Mit einer Gruppe von 25 Buchholzern waren wir in Hannover, wo mit 8000 Teilnehmern bei Sonnenschein – der liebe Gott ist auf unserer Seite! – die größte Demo stattfand. Auf der Rednertribüne forderten Jochen Stay (ausgestrahlt), Dr. Angelika Claußen (IPPNW), Jan Haverkamp (Greenpeace), Peter Wortmann (Netzwerk der Energie Initiativen Elbe-Weser-Raum) und Ulf Allhoff-Cramer für die Bauern aus dem Wendland und der Region Grohnde das entschlossene Weiterführen der Energiewende, denn nur so könne der Klimawandel gestoppt werden.

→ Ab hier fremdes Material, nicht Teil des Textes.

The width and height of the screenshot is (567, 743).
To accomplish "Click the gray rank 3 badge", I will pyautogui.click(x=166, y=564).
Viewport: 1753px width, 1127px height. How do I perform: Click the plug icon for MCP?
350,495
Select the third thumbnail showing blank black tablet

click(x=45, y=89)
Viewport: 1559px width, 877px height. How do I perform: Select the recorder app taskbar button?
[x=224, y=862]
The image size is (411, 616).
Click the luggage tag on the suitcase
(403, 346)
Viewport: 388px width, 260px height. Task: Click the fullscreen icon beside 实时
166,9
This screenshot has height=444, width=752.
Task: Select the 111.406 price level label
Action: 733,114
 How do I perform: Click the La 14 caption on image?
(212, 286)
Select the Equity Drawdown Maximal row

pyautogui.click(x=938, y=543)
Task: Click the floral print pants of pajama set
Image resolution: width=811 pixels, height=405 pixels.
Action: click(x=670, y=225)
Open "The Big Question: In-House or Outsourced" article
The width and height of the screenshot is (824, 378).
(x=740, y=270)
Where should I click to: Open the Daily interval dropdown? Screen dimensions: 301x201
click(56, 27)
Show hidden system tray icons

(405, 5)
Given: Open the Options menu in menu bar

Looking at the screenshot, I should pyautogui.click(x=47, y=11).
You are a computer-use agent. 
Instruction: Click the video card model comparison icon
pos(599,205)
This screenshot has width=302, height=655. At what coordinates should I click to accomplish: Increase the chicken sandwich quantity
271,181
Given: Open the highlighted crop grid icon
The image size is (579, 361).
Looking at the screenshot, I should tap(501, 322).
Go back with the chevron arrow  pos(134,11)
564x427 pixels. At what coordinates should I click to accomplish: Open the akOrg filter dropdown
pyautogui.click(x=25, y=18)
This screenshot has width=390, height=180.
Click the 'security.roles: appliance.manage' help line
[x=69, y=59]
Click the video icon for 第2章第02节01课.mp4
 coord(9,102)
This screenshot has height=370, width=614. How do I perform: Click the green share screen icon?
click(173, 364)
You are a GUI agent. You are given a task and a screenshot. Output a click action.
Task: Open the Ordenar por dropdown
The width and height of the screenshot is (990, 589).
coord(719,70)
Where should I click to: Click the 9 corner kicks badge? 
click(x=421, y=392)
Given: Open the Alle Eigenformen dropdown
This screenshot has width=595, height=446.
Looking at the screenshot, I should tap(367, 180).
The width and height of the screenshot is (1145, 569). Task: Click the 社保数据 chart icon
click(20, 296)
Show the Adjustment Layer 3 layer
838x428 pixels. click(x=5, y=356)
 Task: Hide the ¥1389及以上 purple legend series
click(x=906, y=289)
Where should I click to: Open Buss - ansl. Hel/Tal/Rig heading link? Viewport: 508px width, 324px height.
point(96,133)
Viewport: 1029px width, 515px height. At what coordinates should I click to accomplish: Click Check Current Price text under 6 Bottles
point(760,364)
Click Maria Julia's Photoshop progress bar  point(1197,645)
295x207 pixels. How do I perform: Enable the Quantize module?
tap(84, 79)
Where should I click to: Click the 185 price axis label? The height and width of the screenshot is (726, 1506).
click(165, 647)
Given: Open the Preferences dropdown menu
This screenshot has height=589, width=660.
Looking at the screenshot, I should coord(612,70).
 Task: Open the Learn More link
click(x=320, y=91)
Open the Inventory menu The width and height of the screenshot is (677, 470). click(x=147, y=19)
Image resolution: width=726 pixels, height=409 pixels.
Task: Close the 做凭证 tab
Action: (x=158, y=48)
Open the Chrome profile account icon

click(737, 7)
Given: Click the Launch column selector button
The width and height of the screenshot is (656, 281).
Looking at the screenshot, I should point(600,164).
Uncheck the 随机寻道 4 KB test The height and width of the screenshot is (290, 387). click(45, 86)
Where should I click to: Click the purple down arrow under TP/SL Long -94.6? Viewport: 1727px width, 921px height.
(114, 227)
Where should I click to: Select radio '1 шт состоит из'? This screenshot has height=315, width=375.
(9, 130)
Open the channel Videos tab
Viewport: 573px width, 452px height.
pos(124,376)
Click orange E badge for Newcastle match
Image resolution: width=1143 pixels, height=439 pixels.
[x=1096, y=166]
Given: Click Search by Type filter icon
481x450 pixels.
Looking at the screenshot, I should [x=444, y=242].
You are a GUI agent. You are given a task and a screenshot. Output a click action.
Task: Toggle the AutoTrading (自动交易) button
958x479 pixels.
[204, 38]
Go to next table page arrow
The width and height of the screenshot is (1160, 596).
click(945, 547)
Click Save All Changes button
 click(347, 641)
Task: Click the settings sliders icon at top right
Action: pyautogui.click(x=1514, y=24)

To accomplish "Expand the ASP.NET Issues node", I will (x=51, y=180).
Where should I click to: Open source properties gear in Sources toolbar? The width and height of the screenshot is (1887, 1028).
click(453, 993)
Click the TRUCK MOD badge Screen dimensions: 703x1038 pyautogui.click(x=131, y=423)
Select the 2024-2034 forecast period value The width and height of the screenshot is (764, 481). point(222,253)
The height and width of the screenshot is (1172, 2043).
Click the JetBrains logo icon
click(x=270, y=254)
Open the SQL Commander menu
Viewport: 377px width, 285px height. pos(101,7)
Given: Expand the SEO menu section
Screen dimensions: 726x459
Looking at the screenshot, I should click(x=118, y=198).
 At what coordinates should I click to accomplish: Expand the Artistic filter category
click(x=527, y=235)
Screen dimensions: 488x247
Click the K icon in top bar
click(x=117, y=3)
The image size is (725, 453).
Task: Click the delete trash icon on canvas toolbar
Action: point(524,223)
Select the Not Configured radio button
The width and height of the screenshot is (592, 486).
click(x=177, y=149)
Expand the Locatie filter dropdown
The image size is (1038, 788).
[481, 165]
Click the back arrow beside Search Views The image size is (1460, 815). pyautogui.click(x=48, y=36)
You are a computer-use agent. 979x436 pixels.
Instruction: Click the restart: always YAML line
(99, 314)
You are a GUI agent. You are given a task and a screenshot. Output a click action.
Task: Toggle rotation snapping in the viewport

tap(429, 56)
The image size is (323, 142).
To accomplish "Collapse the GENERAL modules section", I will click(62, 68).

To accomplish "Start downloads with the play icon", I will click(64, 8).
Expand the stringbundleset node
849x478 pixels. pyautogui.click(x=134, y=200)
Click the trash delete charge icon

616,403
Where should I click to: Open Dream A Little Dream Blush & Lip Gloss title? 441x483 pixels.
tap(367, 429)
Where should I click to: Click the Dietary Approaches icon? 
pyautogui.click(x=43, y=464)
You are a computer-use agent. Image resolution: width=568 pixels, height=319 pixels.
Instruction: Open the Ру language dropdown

Außerdem müsse der Atomausstieg endgültig vollzogen und Fracking verboten werden, Niedersachsen die Atomanlagen in Gorleben sowie das Endlager Asse schließen. Wir dürfen es uns nicht gefallen lassen, dass CDU-Merkel, SPD-Gabriel und CSU-Seehofer die Gesundheit und Sicherheit heutiger und späterer Generationen den Profitinteressen der großen Energiekonzernen opfern!!!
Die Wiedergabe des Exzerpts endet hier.